[Spambayes] spam designed to defeat Bayesian filters

Wed Nov 19 14:54:28 EST 2003

[Seth Goodman]
> Attached is an email (along with resulting spam clues) that
> apparently was designed specifically to get past Bayesian filters.

The purpose of random text is to defeat fingerprinting schemes.  The best
random crap of this kind can hope to do against our kind of filter is push
it down to unsure; although for some people, some of the time, it will score
as ham -- as Skip said recently, unless they can access your training
database, to find out what is and isn't hammy and spammy to *you*, random
text is just pissing in the wind.

> I believe this was mentioned before as the "white on white" HTML
> problem.  The email has a large number of legitimate words, probably
> randomly picked from a dictionary, in a section where the font color
> is almost white on a white background.  There is a little snippet of
> HTML at the end that contains my email address.  I don't know what it
> does but I don't like the looks of it.

It's probably "a beacon".  If your email reader (like Outlook <wink>)
normally renders HTML, and is willing to fetch images over the web, the
sender can arrange to send *back* any kind of info it wants in the URL.
Like the email address the spam was sent to.  When the spammer's site gets
the URL request, as a side effect it gets the email address it embedded in
the URL too.  Then the spammer knows that address is "live", and can sell it
to other spammers.

> The message appears blank, unless you look very closely and then
> look at the HTML source.  Not only does this message slip through the
> classifier as ham,

It slipped thru yours today, but it won't slip through everyone's today, and
it won't even slip through yours on some other day -- collections of random
words get pretty much random scores, but tending toward 50 on average.

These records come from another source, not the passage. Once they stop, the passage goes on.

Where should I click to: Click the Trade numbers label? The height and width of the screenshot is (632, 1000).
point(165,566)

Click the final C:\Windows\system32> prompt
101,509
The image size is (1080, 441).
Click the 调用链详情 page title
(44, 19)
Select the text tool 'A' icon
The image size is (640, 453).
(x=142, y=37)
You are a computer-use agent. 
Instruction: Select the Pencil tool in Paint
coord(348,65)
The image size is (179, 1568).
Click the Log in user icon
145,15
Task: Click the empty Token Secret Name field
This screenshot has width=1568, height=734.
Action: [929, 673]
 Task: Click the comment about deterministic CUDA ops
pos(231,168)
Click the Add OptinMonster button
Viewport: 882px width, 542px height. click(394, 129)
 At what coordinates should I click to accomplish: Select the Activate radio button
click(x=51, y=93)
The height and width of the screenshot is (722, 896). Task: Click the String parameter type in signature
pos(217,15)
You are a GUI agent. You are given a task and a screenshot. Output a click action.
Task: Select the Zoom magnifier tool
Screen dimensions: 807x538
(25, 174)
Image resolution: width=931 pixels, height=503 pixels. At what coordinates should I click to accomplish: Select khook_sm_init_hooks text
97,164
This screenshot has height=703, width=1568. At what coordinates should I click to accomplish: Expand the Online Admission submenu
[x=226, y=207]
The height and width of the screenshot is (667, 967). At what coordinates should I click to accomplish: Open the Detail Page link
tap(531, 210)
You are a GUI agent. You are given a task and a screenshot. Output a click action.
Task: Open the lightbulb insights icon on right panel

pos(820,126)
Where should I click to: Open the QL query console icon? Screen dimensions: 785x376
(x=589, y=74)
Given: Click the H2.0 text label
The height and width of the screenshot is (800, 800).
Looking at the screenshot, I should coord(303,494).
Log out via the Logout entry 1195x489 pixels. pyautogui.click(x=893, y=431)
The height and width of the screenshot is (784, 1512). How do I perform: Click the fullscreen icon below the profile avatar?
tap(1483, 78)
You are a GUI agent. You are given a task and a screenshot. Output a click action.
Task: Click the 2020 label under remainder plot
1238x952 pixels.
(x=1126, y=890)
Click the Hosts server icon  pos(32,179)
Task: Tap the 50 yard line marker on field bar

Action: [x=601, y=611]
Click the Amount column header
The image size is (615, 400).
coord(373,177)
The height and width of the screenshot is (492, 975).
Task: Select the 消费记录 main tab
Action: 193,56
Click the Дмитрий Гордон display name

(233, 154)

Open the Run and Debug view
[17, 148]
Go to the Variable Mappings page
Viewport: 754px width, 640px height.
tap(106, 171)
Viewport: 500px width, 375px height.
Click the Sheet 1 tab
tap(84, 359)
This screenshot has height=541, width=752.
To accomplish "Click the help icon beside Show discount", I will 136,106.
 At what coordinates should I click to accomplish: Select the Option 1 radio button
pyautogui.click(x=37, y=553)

> but training on this message as spam would probably reduce the
> effectiveness of the classifier.

I've trained on such things without apparent harm.  Very few non-hapax words
are purely hammy or purely spammy, and this kind of scheme is robust against
that kind of ambiguity (at least when well-trained; a mistake-driven
training approach leaves it brittler, but that's what I do these days, and I
still haven't noticed harm from training on such things).

> My questions are:
>
> 1) What is this thing?  Does it harvest addresses when rendered?

That appears to be its intent, yes.

> 2) Are there any approaches that have been discussed to ignore the
> "almost white" text during parsing?

Sure, but it requires semantic analysis deeper than we do, and would have to
start with doing real parsing of HTML.  That would be much more expensive
than what we do now.

> 3) Is anything in the works for this exploit?

Not that I know of.